Ya nadie pone en duda que el deporte de élite trasciende a la propia competición para convertirse en un motor social y económico y, sobre todo, en una potente herramienta capaz de aglutinar sentimientos identitarios y aspiraciones colectivas. Los éxitos, las victorias e, incluso, las ... derrotas se comparten y generan una comunión que transforma esas alegrías o frustraciones en un sentimiento común. Resulta emocionante escuchar los cánticos de un estadio de fútbol, cuando miles de personas acompasan sus voces y yo diría que hasta los latidos de sus corazones. Aunque a algunos de ustedes les puede parecer exagerado, les puedo asegurar que no lo es. Cuando un país se paraliza por el heroico triunfo de Rafael Nadal en Australia o cuando España ganó el Mundial o, simplemente, cuando un grupo de deportistas compatriotas afronta el reto de una final surgen una serie de emociones incomparables que provoca que millones de personas se identifiquen con un propósito común: ganar juntos o compartir el esfuerzo de intentarlo, aunque sea desde el sillón de casa y frente a unas cervezas y unas patatas fritas.
Sólo el gol de Iniesta pudo conseguir que las banderas españolas ondearan en el País Vasco o Cataluña y eso no tiene nada que ver con la política sino con la necesidad que tenemos los humanos de sentirnos parte de un grupo, de un equipo. Quizá, aunque en estos tiempos sea difícil, de un país.
La épica del deporte y su narrativa, tan cercana al sacrificio, el esfuerzo, la resiliencia, la concentración, la generosidad y el trabajo en equipo, es el mayor combustible para la cohesión social y para generar algo que en estos tiempos de pandemia es tan difícil: la felicidad colectiva.
Por eso Málaga, en este ámbito deportivo, está triste y añora los buenos tiempos del Málaga Club de Fútbol y también los del Unicaja Baloncesto. No es un ejercicio de nostalgia de aquellos años de la Champions League ni siquiera de los títulos del Unicaja, sino de llamar la atención sobre la necesidad de que Málaga, toda su provincia, tome conciencia de la importancia y el valor de tener equipos en la élite del deporte. Y en ambos casos asistimos a crisis estructurales.
El Málaga C. F. anda a la deriva, en un embrollo judicial, incapaz de enderezar un rumbo que hoy por hoy lo lleva por el camino de la amargura y la indolencia. Sólo la actuación de la Justicia ha impedido un desastre mayor.
Y el Unicaja es víctima de sí mismo, porque arrastra desde hace años una crisis estructural que hace que deambule por las competiciones como un alma en pena. Cuando con distintos entrenadores y distintos jugadores el problema siempre es el mismo es evidente que el problema lo tiene el club y basta con mirar hacia arriba para encontrar a los responsables, y yo diría que al responsable, de tanto desatino durante tanto tiempo.
Málaga necesita a sus equipos en lo más alto, pero es que tanto el Málaga C. F. como el Unicaja necesitan mucho más a Málaga y a sus aficionados, que poco a poco, como en una herida abierta, van dejando de ir a La Rosaleda y al Martín Carpena.
Si Málaga, como quinta capital de España, quiere tener a su equipo de fútbol en Primera División y a un equipo de baloncesto que no dé lástima es preciso que se recupere la ambición y, sobre todo, la buena gestión, porque lo que ha ocurrido en ambos casos es que han faltado buenos gestores capaces de consolidar los clubes en la élite.

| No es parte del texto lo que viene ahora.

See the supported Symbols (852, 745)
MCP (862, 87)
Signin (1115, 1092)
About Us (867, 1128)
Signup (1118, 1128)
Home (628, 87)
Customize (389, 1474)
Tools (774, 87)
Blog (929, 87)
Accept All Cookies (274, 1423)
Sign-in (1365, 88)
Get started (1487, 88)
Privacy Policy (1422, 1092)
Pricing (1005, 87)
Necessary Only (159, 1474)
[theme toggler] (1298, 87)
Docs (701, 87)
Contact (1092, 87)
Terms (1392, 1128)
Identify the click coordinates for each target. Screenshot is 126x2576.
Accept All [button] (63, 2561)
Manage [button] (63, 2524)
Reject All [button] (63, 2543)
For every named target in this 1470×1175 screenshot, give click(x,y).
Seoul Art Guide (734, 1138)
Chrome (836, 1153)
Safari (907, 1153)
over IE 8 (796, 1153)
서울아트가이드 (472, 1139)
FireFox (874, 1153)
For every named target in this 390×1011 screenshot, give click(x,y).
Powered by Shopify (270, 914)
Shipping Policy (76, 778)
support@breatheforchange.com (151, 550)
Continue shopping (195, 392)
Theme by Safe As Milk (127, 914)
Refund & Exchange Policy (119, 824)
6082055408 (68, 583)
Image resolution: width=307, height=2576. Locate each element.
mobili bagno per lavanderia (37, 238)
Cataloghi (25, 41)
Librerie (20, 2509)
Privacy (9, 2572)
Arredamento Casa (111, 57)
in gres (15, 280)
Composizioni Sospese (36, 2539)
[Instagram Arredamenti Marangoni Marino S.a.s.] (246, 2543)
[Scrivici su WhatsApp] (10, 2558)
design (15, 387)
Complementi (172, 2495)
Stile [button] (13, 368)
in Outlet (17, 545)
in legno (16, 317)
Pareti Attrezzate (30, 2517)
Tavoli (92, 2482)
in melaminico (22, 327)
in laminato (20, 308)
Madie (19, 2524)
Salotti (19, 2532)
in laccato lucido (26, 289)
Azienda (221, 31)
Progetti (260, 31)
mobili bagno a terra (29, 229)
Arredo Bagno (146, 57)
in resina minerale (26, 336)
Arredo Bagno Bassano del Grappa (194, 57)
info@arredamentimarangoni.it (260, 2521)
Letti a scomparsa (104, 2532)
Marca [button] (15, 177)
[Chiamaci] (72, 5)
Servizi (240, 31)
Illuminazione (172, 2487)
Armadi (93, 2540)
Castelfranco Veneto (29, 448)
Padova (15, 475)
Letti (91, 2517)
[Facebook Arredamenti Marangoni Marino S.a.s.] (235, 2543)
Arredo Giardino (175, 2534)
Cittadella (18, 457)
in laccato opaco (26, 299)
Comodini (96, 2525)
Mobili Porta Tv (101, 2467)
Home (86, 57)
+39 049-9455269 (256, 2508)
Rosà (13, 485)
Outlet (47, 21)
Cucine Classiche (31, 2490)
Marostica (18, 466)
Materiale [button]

El reto, sin duda, es generar ilusión, pasión y compromiso en todas las partes, porque no hay nada más bonito y emocionante que salir a la calle para compartir un logro común, que no siempre tiene por qué ser una victoria. Tuve la suerte de vivir de cerca, sentado en el banquillo junto a Javier Imbroda, aquella temporada del no-triple de Ansley y recuerdo cómo la ciudad vivió aquel subcampeonato, porque lo importante era aquel compromiso colectivo y esa determinación que hizo soñar a todos. Y por eso, a pesar de la derrota, fue el mayor triunfo y la expresión del orgullo colectivo.